* _EXTRAIT DU DOCUMENT_
━━━━━━━━━━━━━━━━━━━━━━━━━━━━━━

Mais comme Dieu n'est que pure forme, que son ''il est'' est son être même, alors il n'y a pas de composition en lui : son être est parfaitement un, et il le demeure dans son existence effective qui se passe de la matière. C'est ainsi qu'il faut entendre que la substance divine est (a) ce qu'elle est (b), c'est à dire que son existence effective (a) ne nécessite aucune composition mais est identique à son être, à sa forme, qui elle est une (b). Dieu est donc quelque-chose par sa seule forme, par son seul être. La substance divine se distingue par là de toutes les autres, qui ont besoin de la matière pour ''être-quelque chose''.

Boèce tire ensuite la résultante de cette distinction établie entre la substance divine et les autres substances selon que l'une est ce qu'elle est, et que les autres ne sont pas ce qu'elles sont. Cette distinction lui permet d'établir, d'une part la beauté et la puissance de Dieu par rapport aux « autres réalités », et d'autre part d'exclure la pluralité en lui, ce qui constitue un nouveau pas dans la démonstration de son unité.

━━━━━━━━━━━━━━━━━━━━━━━━━━━━━━

* _DONNÉES FOURNIES_

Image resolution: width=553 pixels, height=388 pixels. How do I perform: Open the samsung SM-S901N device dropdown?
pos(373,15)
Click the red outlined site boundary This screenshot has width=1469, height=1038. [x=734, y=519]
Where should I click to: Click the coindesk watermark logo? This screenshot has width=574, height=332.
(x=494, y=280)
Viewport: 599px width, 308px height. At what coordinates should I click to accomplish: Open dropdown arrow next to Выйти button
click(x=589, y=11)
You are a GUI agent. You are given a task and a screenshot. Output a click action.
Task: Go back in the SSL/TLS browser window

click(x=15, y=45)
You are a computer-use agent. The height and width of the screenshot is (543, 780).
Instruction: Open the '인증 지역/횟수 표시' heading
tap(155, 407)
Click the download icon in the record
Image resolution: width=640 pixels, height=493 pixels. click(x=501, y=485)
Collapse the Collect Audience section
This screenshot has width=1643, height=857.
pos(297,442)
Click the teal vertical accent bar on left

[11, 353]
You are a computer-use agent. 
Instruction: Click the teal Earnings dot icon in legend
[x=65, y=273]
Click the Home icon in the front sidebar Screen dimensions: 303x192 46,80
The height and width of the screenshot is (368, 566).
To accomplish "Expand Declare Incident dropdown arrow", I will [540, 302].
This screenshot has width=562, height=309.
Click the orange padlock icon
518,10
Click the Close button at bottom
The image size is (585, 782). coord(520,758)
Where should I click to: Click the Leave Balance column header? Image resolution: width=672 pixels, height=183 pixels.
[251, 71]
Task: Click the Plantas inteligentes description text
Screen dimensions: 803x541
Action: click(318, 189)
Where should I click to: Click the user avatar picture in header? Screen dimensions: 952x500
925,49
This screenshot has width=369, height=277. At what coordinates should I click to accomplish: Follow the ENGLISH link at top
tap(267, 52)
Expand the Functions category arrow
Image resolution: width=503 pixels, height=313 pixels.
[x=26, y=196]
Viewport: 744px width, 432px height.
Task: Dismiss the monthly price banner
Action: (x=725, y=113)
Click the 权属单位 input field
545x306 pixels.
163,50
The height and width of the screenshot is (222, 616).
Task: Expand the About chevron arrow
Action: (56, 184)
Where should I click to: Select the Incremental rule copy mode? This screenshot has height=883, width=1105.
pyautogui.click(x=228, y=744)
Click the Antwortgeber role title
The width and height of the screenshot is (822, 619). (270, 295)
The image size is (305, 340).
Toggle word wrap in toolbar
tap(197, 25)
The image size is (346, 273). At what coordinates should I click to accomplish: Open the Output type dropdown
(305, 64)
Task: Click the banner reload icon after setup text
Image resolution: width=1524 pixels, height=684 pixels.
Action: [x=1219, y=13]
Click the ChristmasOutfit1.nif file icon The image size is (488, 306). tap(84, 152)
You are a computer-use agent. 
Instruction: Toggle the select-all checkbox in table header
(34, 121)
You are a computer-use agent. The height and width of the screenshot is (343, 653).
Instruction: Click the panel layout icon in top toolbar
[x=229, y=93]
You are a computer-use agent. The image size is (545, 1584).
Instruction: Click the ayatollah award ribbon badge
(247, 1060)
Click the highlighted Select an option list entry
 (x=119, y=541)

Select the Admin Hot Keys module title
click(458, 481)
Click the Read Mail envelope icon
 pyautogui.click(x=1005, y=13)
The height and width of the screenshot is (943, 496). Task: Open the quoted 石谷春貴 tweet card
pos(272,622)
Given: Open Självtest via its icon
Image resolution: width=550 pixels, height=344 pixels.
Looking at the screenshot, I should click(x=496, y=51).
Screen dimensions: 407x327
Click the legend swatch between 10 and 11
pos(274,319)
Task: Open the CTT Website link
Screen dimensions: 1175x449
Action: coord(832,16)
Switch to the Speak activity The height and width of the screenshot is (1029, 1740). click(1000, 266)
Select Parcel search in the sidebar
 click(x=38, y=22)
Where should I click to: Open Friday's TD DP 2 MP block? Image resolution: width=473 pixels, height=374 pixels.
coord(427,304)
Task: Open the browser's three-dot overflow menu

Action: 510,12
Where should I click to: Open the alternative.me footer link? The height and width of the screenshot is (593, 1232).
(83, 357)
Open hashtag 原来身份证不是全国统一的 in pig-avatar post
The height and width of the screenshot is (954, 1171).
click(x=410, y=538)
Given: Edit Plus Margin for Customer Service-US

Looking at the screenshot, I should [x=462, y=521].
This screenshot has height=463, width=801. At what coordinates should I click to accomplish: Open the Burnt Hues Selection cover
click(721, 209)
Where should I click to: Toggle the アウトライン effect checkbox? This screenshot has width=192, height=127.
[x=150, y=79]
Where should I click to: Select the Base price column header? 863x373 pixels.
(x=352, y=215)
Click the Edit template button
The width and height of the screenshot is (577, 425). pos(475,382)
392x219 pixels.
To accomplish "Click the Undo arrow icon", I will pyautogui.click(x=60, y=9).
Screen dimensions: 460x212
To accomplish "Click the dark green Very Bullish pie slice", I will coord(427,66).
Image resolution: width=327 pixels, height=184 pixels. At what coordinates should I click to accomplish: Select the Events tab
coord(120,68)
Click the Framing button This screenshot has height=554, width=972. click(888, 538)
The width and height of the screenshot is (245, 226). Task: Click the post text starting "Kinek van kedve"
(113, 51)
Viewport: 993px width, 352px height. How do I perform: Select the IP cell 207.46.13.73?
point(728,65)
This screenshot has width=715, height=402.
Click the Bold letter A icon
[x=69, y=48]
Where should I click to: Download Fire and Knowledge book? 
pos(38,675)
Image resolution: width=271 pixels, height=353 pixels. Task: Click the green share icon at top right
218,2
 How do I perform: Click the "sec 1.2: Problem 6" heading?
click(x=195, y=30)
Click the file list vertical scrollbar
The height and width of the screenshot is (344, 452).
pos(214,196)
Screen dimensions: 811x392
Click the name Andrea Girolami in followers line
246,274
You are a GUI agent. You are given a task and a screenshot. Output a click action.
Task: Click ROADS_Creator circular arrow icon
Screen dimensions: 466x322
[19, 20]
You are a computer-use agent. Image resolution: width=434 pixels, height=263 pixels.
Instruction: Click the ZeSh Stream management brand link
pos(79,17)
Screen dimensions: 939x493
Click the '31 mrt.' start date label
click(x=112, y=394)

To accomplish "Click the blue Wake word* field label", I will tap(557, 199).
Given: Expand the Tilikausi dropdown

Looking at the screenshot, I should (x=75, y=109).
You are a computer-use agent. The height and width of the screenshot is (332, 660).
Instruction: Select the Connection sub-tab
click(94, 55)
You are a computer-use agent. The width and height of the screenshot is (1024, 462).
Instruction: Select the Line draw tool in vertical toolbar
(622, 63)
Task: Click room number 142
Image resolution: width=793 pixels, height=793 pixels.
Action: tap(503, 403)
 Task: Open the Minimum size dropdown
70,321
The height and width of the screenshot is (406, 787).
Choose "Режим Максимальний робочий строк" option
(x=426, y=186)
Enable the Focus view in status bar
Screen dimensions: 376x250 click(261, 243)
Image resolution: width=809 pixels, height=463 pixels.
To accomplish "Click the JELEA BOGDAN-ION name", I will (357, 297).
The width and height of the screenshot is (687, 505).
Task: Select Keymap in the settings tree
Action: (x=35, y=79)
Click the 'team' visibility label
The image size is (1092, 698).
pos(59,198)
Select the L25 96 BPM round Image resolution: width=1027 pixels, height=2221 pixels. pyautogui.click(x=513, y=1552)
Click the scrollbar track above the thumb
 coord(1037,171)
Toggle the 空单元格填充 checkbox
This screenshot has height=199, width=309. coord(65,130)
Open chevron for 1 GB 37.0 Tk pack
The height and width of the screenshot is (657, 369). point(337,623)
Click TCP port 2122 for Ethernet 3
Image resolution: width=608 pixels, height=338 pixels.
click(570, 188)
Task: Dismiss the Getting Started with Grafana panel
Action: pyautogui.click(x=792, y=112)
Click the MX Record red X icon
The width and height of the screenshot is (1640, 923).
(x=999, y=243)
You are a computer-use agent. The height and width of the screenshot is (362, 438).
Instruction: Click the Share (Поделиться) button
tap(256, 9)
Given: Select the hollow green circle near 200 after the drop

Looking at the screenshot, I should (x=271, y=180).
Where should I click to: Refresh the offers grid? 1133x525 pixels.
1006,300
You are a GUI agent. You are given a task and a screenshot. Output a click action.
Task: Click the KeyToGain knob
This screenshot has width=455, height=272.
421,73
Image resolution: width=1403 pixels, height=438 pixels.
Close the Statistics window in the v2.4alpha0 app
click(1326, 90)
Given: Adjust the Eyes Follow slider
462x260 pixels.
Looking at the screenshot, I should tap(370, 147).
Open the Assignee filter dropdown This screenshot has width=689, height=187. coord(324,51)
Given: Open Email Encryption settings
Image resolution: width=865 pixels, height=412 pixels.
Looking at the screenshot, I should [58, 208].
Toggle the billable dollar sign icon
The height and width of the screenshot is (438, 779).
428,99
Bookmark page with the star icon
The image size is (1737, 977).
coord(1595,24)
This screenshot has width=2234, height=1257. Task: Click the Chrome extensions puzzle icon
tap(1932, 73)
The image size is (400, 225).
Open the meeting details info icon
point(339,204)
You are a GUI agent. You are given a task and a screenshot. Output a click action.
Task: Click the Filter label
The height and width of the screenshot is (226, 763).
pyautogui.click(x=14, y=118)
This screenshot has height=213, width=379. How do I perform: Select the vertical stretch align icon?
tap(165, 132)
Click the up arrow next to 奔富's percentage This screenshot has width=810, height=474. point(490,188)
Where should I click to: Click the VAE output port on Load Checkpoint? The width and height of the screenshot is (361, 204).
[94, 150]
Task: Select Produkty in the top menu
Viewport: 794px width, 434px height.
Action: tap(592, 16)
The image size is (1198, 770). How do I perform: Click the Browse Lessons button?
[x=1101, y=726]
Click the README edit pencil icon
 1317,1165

━━━━━━━━━━━━━━━━━━━━━━━━━━━━━━

* _CONSIGNE_
Traduisez en anglais cette phrase de l'extrait sur la substance divine : « Dieu est donc quelque-chose par sa seule forme, par son seul être. » Les entrées forment un matériau distinct de l'extrait.

* _RÉPONSE_
God is therefore something through his form alone, through his being alone.